A363 Creative Writing Level 3: it is the first time it has been offered and all students have (after expending a substantial wedge) been the guinea-pigs for the course.

I enjoyed A215, which was the CW level 2 course (I would say that, having been awarded a distinction). However, I will be lucky to pass this one. If I do I will have the OU diploma in Creative Writing. They are offering a Master's in CW in 2010, but that won't be for me.

celticman | March 23, 2009 - 11:15

Interesting. A363. I've applied for that course. It's due to start in October, after the trial run with you guniea-pigs. I've only one question, is it worth doing?

Ewan | March 23, 2009 - 13:17

Hmmm... You'll probably get a lot out of it. Have you done A215?

One of the worst things, for me, about the course was adapting your own work for a screenplay...

If you're lucky with your tutor, if you're lucky with the group you're in and if they tweak some of the course, I'm sure you'll find it worthwhile.
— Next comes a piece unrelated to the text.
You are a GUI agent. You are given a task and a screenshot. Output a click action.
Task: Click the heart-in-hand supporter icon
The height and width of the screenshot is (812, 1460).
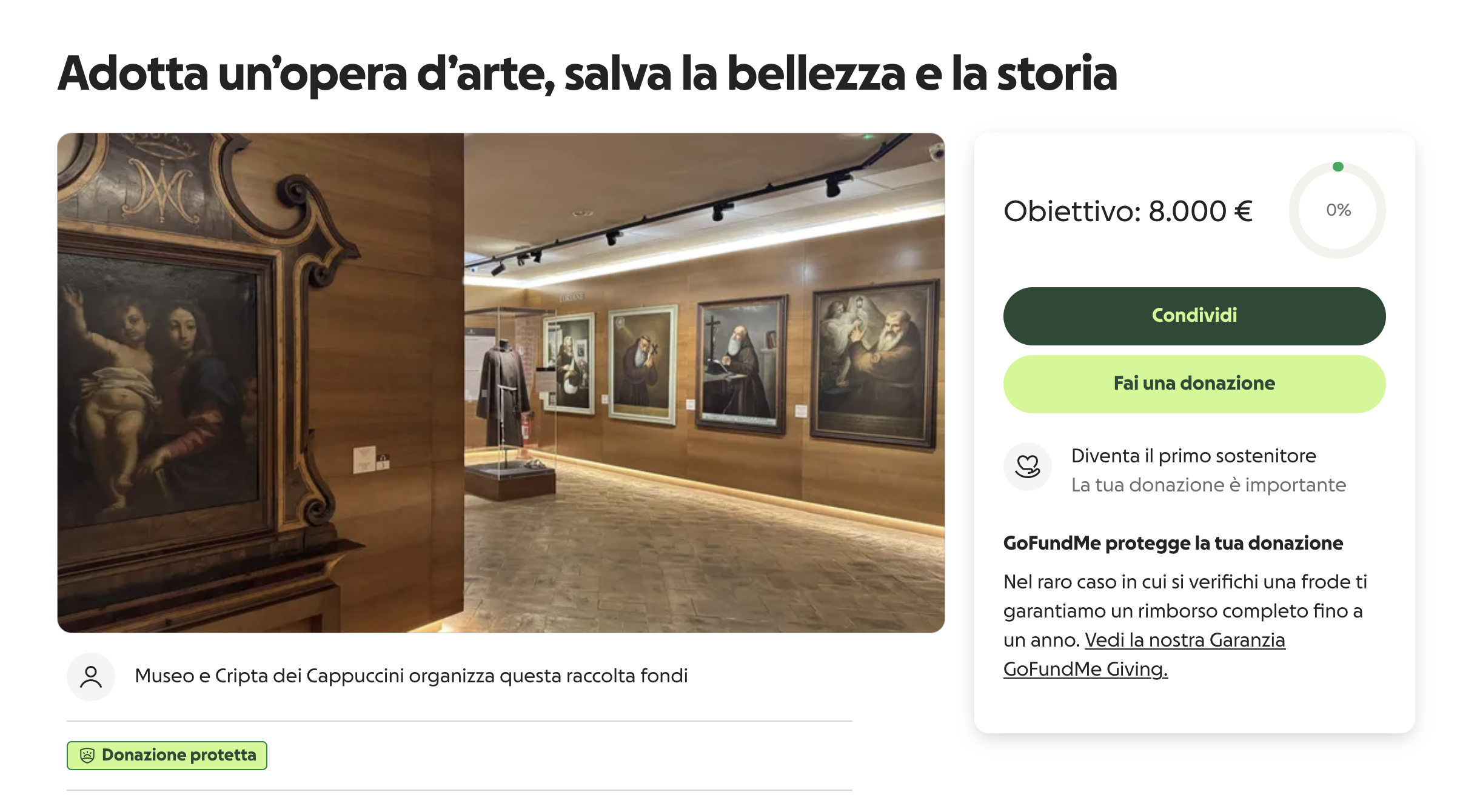click(1027, 467)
People said A215 was no good after the first run, and it is being praised to the rafters now.

Go for it.

Ewan

celticman | March 23, 2009 - 15:18

Thanks for that Ewan. Yes I did A215 two years ago. The course book was excellent and it was by far the easiest course I've ever done. I don't know if that is a recommendation right enough. So from what your saying I need to be lucky and lucky, as in a Kylie Minogue song. Adapt a screen play of your work? You've got plenty of good work to choose from.
Cheers.

Ewan | March 23, 2009 - 20:29

Unfortunately you have to adapt assignment 01 for assignment 02, if you see what I mean... As always, work has to be original (they mean especially written for the course, or a reworking of something never seen on an OU forum etc etc).You'd better have a damn good story with cinematic/radio/theatrical possibilities or you can come unstuck. Assignment 03 is a crit of someone else's work, if your TG forums are - how shall I put it - less than lively, you are stymied yet again. Assignment 04 is a proposal for your End of Course Assignment. 5 is the only other piece of creative writing you do. Assignment 06 is a 'work-up' for the ECA.

I have found it very tough. TMA 06 is due a week on Friday.

celticman | March 24, 2009 - 12:59

Yes, I can see your problem. You are dependent on the fate of others in your group. So it's back to Kylie and lucky, lucky, lucky? A plus point for me (but, not for you obviously) would be, no poetry. Good luck with TMA 06, which is really the ECA.

righty | April 10, 2009 - 15:06

Ewan, I'm new here having found this page through an OU-related word search on Google.

Can you give me an idea of the number of hours needed for the OU's A215 each week - a rough base guess since we all vary (I'm a journo so am used to typing at the speed of light)?

I'm planning to do some creative writing courses as an adjunct to a primarily maths-based degree.

The maths is taking about 12 hours a week at the mo. I reckon I can afford another 12-16 hours a week for creative writing before the wife starts foot-tapping or looking up divorce solicitors in the Yellow Pages.

Is 16 hours likely to be enough?

Thanks in advance and apologies for the off-topic nature of the enquiry.

Righty.

Ewan | June 8, 2009 - 12:22

I think you could do it with 16 or so.